Chris Rattue is a sports columnist for the New Zealand Herald.

Chris Rattue: Benji classy but no real Blues bro


Ageing league star may not be the rugby franchise's best bet for the future.

Benji Marshall can hardly be rated in vintage form. Photo / Getty Images
Benji Marshall can hardly be rated in vintage form. Photo / Getty Images

There's something invigorating about Blues coach Sir John Kirwan's bid to lure the league magician Benji Marshall to Auckland but timing is everything in life and it's a little off in this case.

Marshall, the deposed Kiwis league captain, represents what Auckland rugby aspirations should be all about. He plays with a swagger, a chutzpah, and above all a game-breaking skill that is rare almost to the point of unique. Only Quade Cooper comes from the same mould, presently, and Carlos Spencer before them. Neither has matched Marshall's peaks.

There's an encouraging swagger to the Blues in even thinking along these lines.
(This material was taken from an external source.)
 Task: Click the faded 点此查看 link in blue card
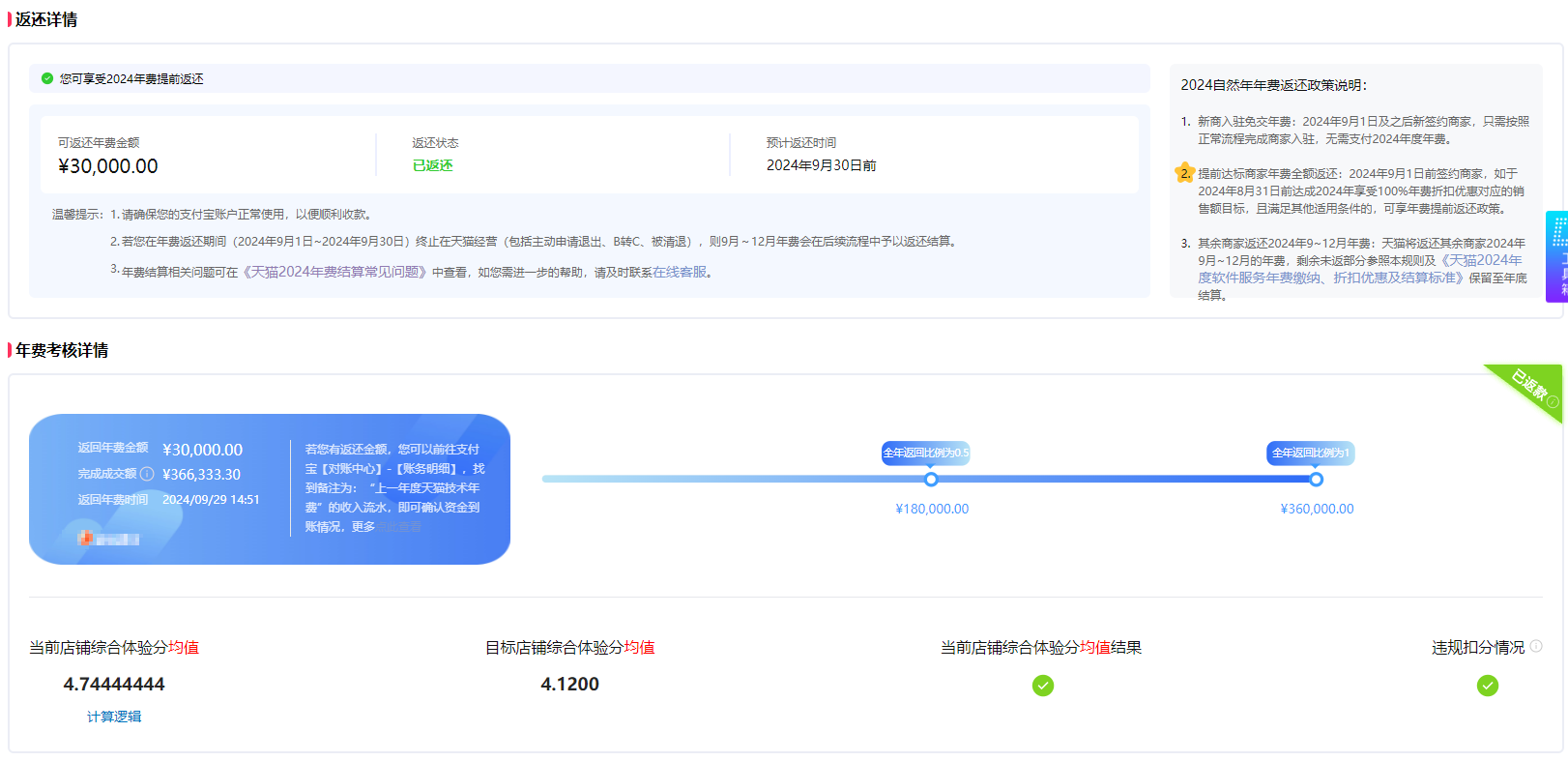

Wayne Smith, the ex-All Blacks coach, is dead right. At his best, Marshall was the best player in either league or rugby. He had vision, speed, instincts, magic hands and a fast-twitch football brain, all of which was transported around by the nearest thing to the India rubber man you'll find on a football field.

He was tough as nails, coming back from a series of shoulder disasters that had many (hand up here) believing his career was doomed.

But there are big buts with this. Marshall turns 29 early next year, which means by the time he settles into the new code (presumably at No10) and understands it - if he gets to understand it - he'll be in his early 30s. He's also got a touch of the Quade Cooper to him - in league his risky plays are more acceptable because the receiver can take a tackle and start again. In rugby, it can mean getting smashed backwards behind the advantage line.

The Super 15 is a travel-heavy slog which has been undermined by its own masters, and is hardly carrot enough for an ageing league star.

The black jersey will be dangled in the mix, yet is hardly a credible carrot with the No10 talent on hand.

Initially at least, the best Marshall situation would involve a queue of Daniel Carter, Aaron Cruden, Beauden Barrett and Marshall but scant time to make the next World Cup squad.

Sevens have been mentioned but that is hardly in the Blues' interest because that genre requires specialist training that usually removes players from 15-a-side competitions.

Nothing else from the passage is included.